[WHAT THE TASK REQUIRES]
Starting at the line containing "Tom Wark – Fermentation (690, 2064)" and continuing through the end of the records, rewrite those lines with "Shiraz" changed to "Syrah" and everything else left unchanged.

(Element and text position data)
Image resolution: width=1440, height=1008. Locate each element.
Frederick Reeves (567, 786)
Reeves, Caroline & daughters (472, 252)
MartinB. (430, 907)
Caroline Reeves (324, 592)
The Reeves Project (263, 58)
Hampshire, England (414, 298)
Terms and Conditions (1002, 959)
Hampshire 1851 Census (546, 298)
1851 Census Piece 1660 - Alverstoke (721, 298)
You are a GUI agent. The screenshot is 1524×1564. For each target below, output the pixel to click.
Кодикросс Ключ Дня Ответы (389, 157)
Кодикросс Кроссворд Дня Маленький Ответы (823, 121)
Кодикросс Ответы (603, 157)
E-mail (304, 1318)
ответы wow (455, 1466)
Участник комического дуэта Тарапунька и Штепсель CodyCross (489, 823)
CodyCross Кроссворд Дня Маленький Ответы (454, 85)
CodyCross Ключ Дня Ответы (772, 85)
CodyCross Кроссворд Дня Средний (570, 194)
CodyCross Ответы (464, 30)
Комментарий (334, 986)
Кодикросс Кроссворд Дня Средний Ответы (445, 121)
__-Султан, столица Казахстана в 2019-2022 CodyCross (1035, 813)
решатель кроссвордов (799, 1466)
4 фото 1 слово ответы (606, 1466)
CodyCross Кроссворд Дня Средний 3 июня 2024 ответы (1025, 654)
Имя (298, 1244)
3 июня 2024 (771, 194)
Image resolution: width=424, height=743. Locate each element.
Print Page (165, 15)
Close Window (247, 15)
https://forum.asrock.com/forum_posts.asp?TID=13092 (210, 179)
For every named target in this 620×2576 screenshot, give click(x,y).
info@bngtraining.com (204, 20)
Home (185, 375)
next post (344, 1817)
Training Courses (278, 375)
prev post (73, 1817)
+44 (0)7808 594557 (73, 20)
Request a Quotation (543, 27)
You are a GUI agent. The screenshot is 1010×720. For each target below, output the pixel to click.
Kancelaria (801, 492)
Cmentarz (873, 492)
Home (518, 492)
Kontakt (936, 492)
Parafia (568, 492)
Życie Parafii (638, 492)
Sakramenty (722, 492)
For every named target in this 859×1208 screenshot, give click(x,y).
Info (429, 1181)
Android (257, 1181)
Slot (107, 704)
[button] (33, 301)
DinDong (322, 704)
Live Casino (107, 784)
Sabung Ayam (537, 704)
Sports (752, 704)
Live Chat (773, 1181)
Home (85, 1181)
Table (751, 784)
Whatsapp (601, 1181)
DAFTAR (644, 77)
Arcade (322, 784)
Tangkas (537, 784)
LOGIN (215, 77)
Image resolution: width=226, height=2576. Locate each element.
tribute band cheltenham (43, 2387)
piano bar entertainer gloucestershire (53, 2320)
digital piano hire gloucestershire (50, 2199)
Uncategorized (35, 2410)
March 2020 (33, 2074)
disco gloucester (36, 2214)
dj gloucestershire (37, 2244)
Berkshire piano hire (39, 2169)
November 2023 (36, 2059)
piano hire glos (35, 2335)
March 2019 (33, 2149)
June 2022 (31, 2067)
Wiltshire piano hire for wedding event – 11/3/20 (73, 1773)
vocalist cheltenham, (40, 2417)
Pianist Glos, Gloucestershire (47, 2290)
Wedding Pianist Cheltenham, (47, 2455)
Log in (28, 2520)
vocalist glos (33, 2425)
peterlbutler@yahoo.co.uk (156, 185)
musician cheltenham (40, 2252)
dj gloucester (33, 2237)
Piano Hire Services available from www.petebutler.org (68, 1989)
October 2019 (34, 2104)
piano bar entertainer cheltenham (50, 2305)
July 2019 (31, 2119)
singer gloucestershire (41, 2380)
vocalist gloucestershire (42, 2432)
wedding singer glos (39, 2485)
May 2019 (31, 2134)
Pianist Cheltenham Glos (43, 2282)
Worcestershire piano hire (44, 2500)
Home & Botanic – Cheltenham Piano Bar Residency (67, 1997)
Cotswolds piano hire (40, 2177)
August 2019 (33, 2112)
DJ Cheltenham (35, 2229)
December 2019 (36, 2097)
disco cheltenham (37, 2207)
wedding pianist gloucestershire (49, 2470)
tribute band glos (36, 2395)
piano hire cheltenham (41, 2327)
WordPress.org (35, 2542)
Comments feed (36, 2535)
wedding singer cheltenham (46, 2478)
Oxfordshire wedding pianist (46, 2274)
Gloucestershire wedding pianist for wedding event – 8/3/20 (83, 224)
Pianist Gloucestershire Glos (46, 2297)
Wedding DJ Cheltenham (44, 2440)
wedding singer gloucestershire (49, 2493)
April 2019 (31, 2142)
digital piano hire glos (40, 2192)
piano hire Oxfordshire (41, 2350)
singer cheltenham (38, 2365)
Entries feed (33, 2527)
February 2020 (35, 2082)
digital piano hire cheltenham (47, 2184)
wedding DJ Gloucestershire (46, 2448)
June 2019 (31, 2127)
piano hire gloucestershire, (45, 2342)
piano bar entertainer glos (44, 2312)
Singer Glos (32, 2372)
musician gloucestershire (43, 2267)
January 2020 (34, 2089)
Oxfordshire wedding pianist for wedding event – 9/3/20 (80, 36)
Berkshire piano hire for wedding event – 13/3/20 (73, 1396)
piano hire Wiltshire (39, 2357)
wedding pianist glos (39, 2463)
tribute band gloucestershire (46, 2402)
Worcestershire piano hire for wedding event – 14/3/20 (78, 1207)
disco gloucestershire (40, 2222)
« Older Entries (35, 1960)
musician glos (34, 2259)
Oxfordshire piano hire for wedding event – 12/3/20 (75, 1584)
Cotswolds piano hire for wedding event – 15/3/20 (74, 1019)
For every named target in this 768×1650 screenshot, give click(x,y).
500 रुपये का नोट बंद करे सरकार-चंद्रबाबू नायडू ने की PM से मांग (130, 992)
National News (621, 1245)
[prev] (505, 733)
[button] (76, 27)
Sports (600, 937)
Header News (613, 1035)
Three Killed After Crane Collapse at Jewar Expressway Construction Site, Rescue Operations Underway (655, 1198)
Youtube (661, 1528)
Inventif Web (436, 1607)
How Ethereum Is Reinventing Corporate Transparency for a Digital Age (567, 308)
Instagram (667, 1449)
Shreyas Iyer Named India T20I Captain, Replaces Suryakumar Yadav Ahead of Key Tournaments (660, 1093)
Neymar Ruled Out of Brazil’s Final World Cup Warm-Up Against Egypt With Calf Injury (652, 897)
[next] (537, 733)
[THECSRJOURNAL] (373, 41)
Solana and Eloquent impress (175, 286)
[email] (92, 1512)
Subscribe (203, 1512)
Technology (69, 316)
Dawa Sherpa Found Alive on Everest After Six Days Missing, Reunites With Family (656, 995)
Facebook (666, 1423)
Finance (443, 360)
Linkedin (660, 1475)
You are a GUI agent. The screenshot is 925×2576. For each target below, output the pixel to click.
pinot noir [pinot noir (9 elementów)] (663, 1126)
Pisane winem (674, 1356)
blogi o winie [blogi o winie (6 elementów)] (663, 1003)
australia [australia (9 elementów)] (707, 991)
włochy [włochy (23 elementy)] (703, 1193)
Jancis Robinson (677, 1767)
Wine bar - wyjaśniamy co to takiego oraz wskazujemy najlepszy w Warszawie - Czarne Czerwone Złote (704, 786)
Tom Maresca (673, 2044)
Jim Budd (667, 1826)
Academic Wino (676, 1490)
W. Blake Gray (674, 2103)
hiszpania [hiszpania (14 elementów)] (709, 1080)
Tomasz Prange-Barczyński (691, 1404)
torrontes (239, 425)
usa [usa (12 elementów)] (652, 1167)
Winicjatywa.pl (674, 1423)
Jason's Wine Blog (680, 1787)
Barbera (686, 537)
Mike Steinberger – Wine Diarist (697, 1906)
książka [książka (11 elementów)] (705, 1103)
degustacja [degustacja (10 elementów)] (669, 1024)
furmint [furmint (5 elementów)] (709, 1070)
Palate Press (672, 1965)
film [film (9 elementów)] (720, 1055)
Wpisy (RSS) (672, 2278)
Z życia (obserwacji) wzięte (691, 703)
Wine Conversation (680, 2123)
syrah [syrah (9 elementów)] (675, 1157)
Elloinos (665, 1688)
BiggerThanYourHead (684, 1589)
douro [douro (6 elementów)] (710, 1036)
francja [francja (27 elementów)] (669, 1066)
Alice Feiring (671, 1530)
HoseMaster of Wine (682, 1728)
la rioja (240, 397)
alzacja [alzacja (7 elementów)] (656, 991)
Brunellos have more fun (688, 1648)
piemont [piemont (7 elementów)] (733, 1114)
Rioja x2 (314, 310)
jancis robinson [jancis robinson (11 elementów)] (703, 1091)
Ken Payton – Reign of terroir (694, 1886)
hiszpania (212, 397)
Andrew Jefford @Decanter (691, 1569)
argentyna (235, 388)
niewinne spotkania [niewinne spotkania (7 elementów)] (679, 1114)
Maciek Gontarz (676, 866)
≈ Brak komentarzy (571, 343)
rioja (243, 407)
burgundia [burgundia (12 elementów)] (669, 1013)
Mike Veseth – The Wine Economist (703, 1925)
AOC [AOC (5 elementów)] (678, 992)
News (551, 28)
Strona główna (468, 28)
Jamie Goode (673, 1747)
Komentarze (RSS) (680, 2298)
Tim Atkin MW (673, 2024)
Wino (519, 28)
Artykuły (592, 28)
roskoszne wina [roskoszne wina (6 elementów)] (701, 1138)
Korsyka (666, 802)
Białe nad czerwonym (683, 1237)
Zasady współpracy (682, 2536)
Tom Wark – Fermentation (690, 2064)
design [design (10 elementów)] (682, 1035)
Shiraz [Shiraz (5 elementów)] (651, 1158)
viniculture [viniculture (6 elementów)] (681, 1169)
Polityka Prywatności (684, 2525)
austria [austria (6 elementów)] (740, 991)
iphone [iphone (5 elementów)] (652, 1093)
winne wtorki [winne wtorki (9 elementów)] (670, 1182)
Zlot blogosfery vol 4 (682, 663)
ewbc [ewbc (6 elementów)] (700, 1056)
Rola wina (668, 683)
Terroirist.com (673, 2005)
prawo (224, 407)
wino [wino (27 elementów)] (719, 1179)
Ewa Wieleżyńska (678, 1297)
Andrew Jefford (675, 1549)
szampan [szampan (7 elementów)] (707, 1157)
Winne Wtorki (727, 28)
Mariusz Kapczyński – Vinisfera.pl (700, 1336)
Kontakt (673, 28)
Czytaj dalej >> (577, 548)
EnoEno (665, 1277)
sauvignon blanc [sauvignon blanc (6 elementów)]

[EXERCISE SOLUTION]
Tom Wark – Fermentation (690, 2064)
design [design (10 elementów)] (682, 1035)
Syrah [Syrah (5 elementów)] (651, 1158)
viniculture [viniculture (6 elementów)] (681, 1169)
Polityka Prywatności (684, 2525)
austria [austria (6 elementów)] (740, 991)
iphone [iphone (5 elementów)] (652, 1093)
winne wtorki [winne wtorki (9 elementów)] (670, 1182)
Zlot blogosfery vol 4 (682, 663)
ewbc [ewbc (6 elementów)] (700, 1056)
Rola wina (668, 683)
Terroirist.com (673, 2005)
prawo (224, 407)
wino [wino (27 elementów)] (719, 1179)
Ewa Wieleżyńska (678, 1297)
Andrew Jefford (675, 1549)
szampan [szampan (7 elementów)] (707, 1157)
Winne Wtorki (727, 28)
Mariusz Kapczyński – Vinisfera.pl (700, 1336)
Kontakt (673, 28)
Czytaj dalej >> (577, 548)
EnoEno (665, 1277)
sauvignon blanc [sauvignon blanc (6 elementów)]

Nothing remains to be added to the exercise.